È la miccia che spinge Brando a denunciare il padre. E parte l’indagine sulla prostituzione minorile.

Damiano (Riccardo Mandolini) ignora pubblicamente Chiara, è alle prese con il padre che lo controlla con ogni mezzo e con la missione di incastrare Fiore.

Fiore (Giuseppe Maggio), d’altro canto, sembra essere sull’orlo di un precipizio mentre mentalmente continua a ripetersi “Andrà tutto bene”.

Niccolò (Lorenzo Zurzolo) si sente tradito e al contempo ferito dall’amicizia con Branco e dalla sua mancanza di fiducia, anche se in questa terza stagione questo personaggio agisce un po’ da dietro le quinte.

Il professore di filosofia sembra sentirsi ancora in colpa per l’incontro segreto con Ludo e rivela tutto alla madre Simonetta (Isabella Ferrari), spiegandole che Ludo ha bisogno di un adulto che le indichi una via alternativa.

La madre non sa più cosa fare e si rivolge a Elsa (Galatea Ranzi), la madre di Chiara, e a mano a mano cominciano a capire cosa sta succedendo alle loro figlie. 

Interessanti i due new entry, Anna Lou Castoldi nei panni di Aurora, la nuova spalla di Damiano, e Antonio Orlando nei panni di Pietro, un giovanissimo ispettore di polizia che ha il compito di risolvere l’intricato rompicapo della prostituzione minorile.

Baby 3, locandina. Photo: Web.
Baby 3, locandina. Photo: Web.

Le Bad Girls che, in effetti, ci mancheranno

I segreti sono come dei fili trasparenti che ci legano gli uni agli altri.
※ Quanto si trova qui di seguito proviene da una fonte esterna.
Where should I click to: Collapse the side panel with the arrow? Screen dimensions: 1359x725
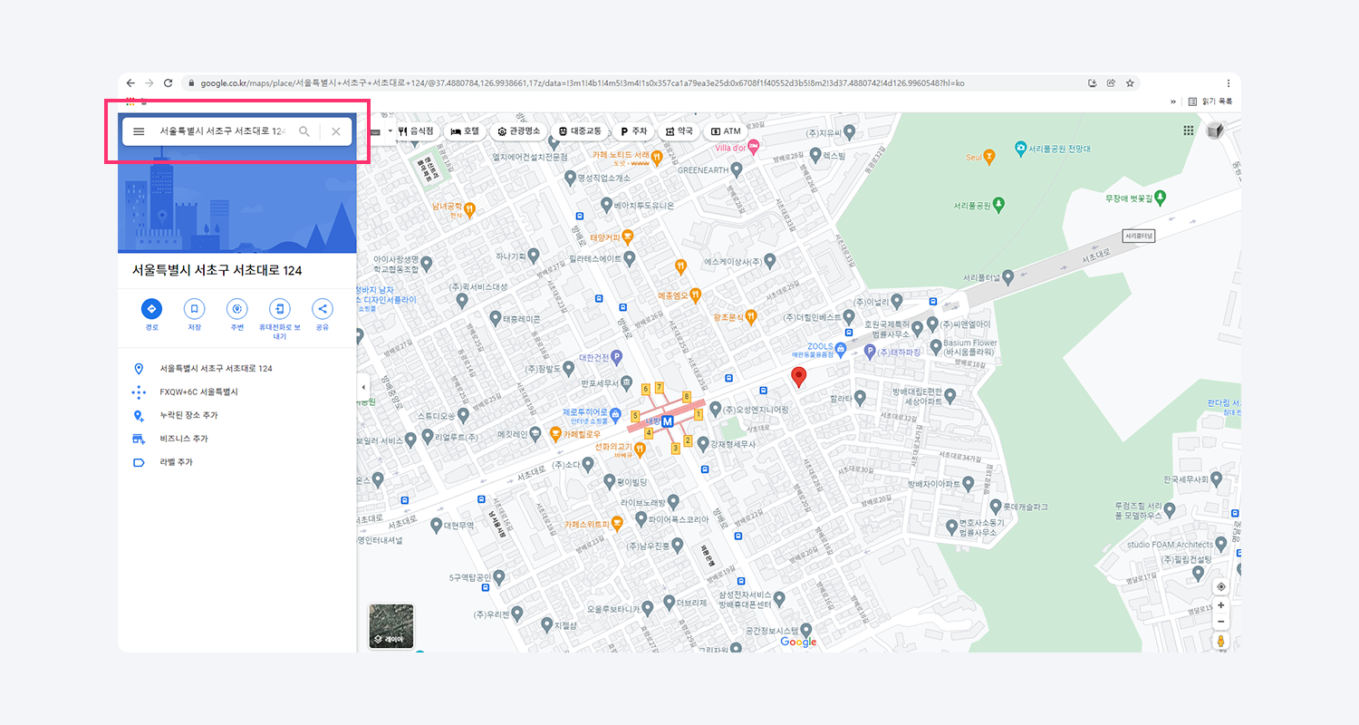[363, 387]
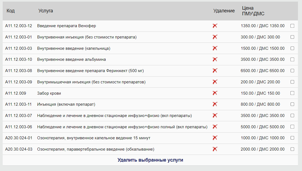Image resolution: width=302 pixels, height=171 pixels.
Task: Select checkbox for the Забор крови service
Action: point(292,93)
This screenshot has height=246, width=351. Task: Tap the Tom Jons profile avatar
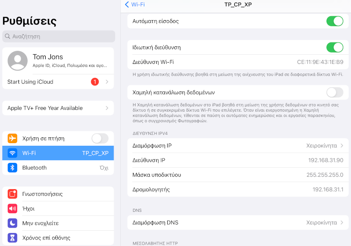(x=18, y=61)
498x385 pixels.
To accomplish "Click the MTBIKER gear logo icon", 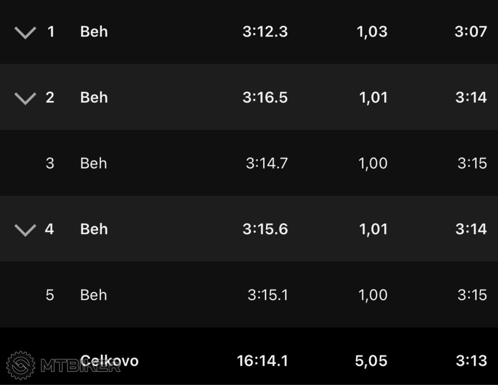I will click(21, 365).
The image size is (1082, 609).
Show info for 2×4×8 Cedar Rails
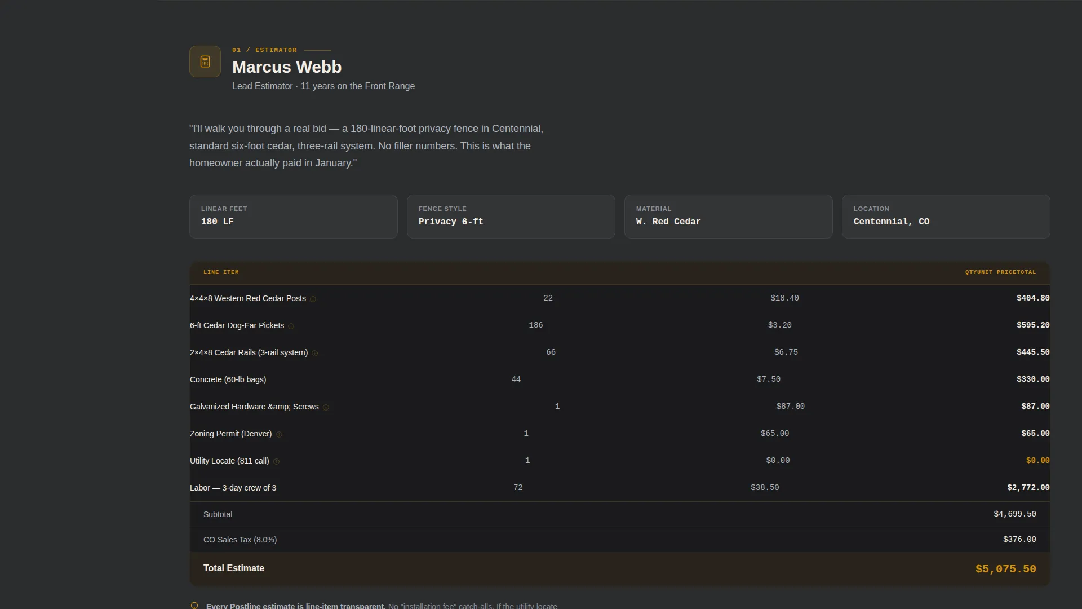click(315, 354)
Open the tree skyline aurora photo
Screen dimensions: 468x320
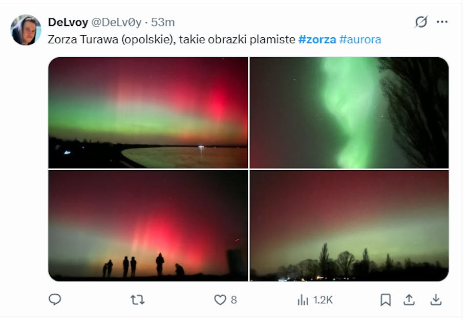pos(349,226)
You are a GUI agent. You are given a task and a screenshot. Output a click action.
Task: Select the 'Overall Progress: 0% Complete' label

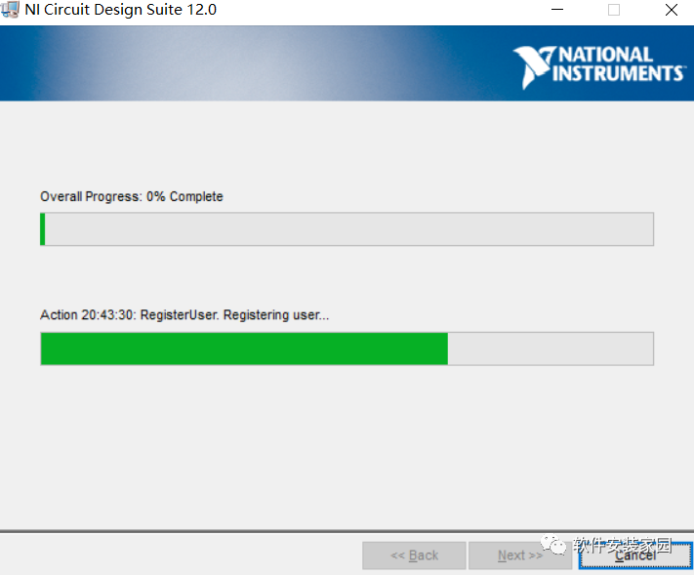coord(132,197)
Arriviamo alle nostre protagoniste preferite. L’unico interesse di Ludo (Alice Pagani) è andare in discoteca, sotto l’effetto di droghe, Chiara ammette a Damiano quello che è il suo segreto e gli spiega di averlo fatto perché quel segreto la faceva sentire più forte.

Cade il velo del mistero di Emma e Desiré, le false identità di Chiara e Ludo, e il filo invisibile che le unisce.

Arrivati al capolinea, è al momento di tirare le somme. Dopo lo scandalo delle Baby Squillo dei Parioli, è stato immediato giudicare malamente quelle minorenni.

Firmano la regia Letizia Lamartire con Andrea De Sica e Antonio Le Fosse del Collettivo GRAMS che hanno creato la serie e scritto le sceneggiature. 

Attraverso Chiara e Ludo si è deciso di raccontare quella storia, con tutte le accortezze che la situazione vuole.

Conoscendo più da vicino Ludo e Chiara, abbiamo un punto di vista e, in effetti, è già chiaro che queste due Bad Girls ci mancheranno. 

Tirando le somme…

Era un finale già annunciato, che lo spettatore poteva già prevedere. Il down dopo l’euforia iniziale seguito da un tono sempre più malinconico e cupo. Dai toni leggeri, si mescola a una narrazione più intensa.

Una serie tv che è riuscita a seguire il filo del discorso, senza slanci e senza assurdità, forse uno dei contenuti italiani più validi, soprattutto in casa Netflix. Ci ha permesso di vedere questi ragazzi crescere, diventare adulti prima di molti coetanei, sicuramente nel modo sbagliato. 

Quell’apatia mi faceva sentire adulta, sembrava la soluzione” ammette Chiara. Due ragazze che fingono di essere adulte, mentre la vita dietro i banchi di scuola continua, che sentono la necessità di essere emancipate, mentre i giochi finiscono.

Nulla da aggiungere, la terza stagione di Baby piace. Così come è sempre stato. 

Menzione d’onore per il preside Fedele (Tommaso Ragno) che, in uno slancio di coraggio, rassegna le dimissioni come preside del liceo Collodi perché “questo istituto ha perso il mio rispetto”. E il Rettore muto.